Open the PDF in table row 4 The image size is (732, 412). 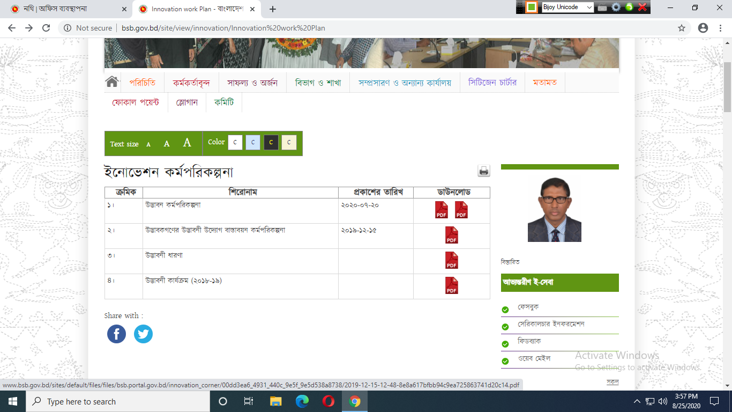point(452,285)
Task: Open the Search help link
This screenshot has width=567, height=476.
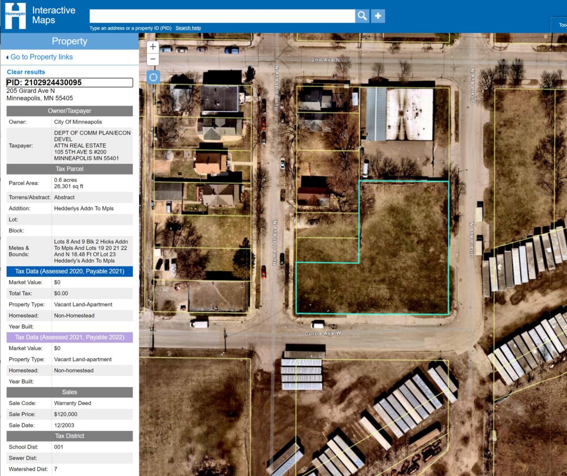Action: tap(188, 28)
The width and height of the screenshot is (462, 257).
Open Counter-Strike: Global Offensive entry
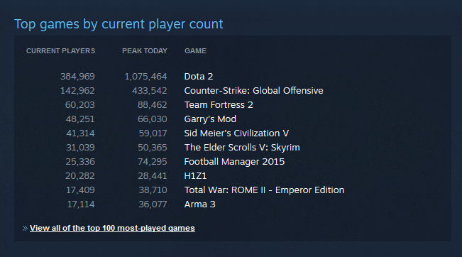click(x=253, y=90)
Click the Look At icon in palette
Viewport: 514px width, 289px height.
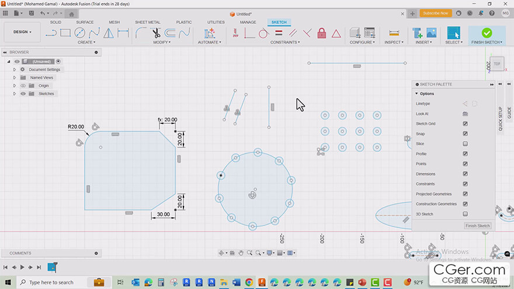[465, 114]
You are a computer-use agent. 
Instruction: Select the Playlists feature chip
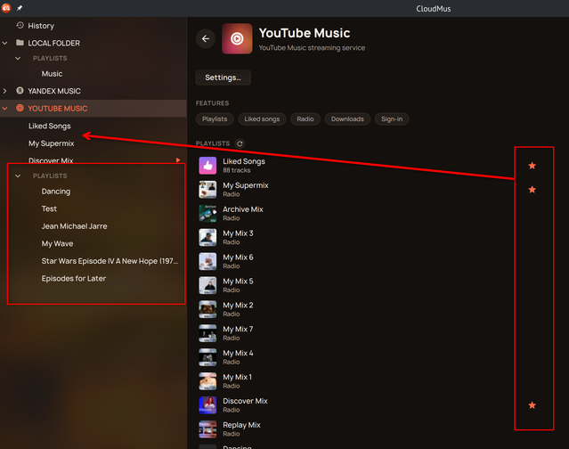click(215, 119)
---
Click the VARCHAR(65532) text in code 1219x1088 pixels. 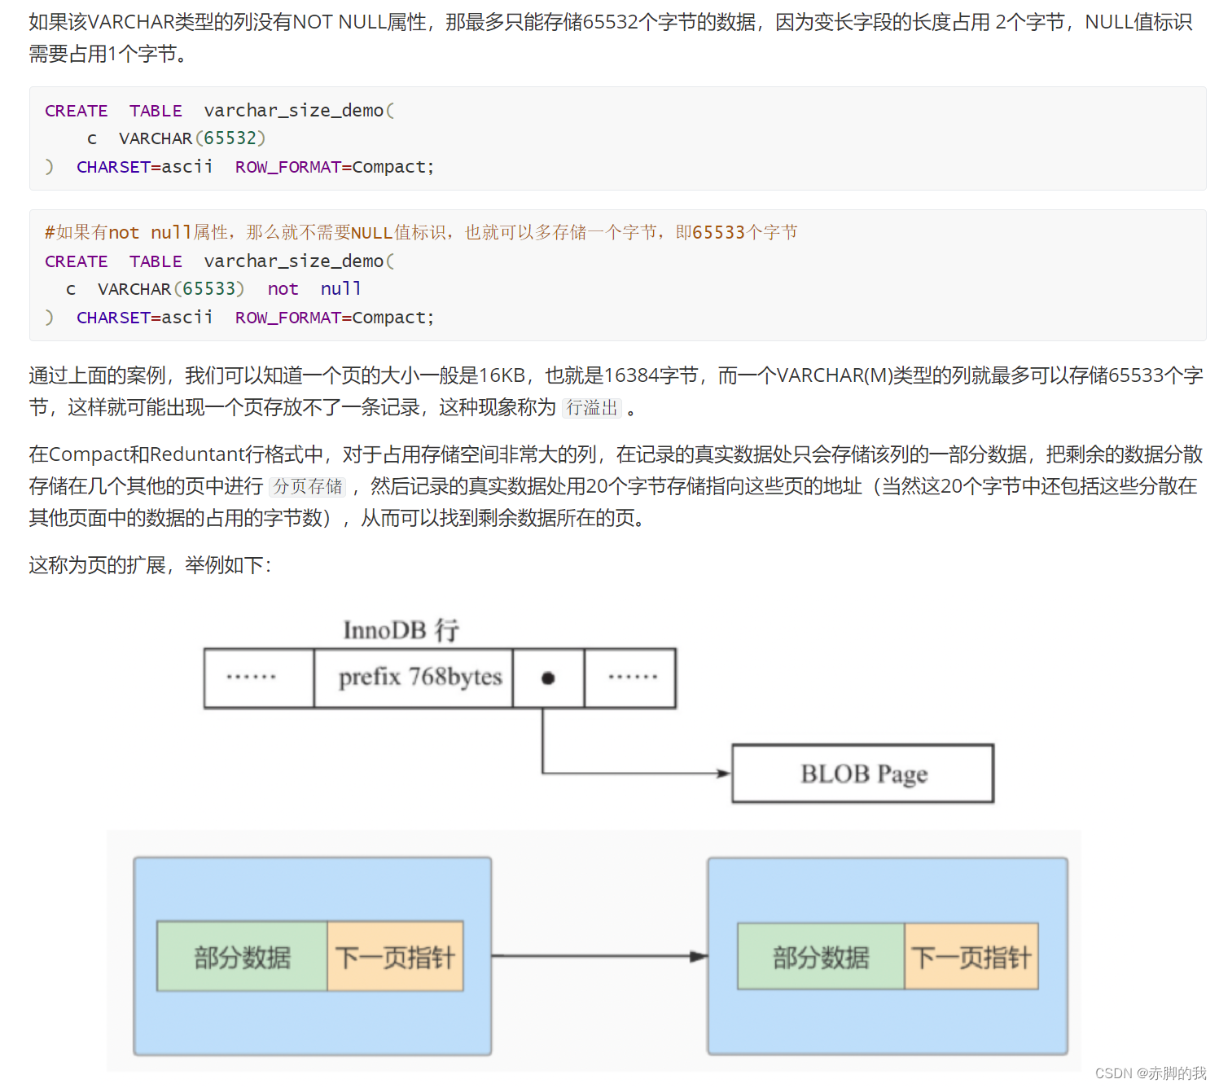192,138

- PROBLEM -
Given the entries above, transcribe exactly the lines from the one holding "This screenshot has width=567, height=476." through the one holding "You are a computer-use agent."; pictures do not belong in the transcription.

- RESPONSE TO THIS EXERCISE -
This screenshot has width=567, height=476.
Action: tap(188, 28)
The width and height of the screenshot is (462, 257).
Open Counter-Strike: Global Offensive entry
click(x=253, y=90)
Click the Look At icon in palette
Viewport: 514px width, 289px height.
[465, 114]
You are a computer-use agent. 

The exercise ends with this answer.